Work to be completed: Count the lines in the entries below that contain the word "button". Reply with the number only.

----- Data for this exercise -----

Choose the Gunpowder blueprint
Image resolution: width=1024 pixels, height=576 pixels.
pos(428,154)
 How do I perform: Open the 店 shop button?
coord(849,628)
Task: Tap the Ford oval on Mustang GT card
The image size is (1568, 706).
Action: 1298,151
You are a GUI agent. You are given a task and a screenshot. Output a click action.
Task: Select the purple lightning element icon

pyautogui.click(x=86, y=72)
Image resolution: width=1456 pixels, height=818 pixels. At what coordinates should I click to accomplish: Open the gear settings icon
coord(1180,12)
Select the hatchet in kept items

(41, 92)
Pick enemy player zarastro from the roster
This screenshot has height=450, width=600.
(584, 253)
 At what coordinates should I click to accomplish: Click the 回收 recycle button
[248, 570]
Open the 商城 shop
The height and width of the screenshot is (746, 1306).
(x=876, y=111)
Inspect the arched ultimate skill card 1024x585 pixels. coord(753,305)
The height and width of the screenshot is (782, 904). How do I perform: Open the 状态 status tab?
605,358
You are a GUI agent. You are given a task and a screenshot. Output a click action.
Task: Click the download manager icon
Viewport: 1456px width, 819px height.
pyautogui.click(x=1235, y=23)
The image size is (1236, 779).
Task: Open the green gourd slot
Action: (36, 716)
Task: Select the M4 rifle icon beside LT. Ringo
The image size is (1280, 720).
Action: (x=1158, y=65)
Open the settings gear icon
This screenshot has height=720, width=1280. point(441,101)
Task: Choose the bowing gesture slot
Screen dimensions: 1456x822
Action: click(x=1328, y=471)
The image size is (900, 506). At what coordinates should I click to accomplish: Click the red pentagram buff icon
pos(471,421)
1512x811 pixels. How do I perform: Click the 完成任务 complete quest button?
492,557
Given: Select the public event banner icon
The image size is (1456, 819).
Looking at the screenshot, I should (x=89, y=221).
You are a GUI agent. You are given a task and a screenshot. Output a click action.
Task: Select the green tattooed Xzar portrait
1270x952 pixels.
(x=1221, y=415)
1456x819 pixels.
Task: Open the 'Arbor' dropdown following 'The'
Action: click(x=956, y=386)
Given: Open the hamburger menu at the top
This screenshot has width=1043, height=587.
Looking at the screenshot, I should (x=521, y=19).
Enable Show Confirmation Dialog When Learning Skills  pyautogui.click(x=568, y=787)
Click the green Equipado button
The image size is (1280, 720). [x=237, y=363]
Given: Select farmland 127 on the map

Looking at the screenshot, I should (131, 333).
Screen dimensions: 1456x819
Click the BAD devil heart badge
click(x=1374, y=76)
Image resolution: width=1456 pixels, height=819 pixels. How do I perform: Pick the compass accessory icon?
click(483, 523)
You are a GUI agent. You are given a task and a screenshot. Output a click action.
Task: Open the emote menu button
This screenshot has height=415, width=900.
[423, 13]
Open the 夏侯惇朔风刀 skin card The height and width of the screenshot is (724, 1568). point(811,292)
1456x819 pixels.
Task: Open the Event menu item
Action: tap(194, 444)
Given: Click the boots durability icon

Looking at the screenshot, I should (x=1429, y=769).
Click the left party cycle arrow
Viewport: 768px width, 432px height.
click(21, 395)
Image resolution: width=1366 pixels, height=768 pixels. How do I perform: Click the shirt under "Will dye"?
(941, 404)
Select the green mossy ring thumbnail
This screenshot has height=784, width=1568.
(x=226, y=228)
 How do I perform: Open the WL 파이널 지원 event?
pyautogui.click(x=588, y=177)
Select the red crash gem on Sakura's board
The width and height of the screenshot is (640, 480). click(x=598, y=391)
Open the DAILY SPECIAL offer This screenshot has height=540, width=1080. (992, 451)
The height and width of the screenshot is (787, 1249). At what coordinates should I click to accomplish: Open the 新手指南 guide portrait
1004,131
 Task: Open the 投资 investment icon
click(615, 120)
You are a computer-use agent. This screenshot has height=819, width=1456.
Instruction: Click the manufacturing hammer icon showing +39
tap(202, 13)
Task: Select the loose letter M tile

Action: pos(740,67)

-----

Task answer: 5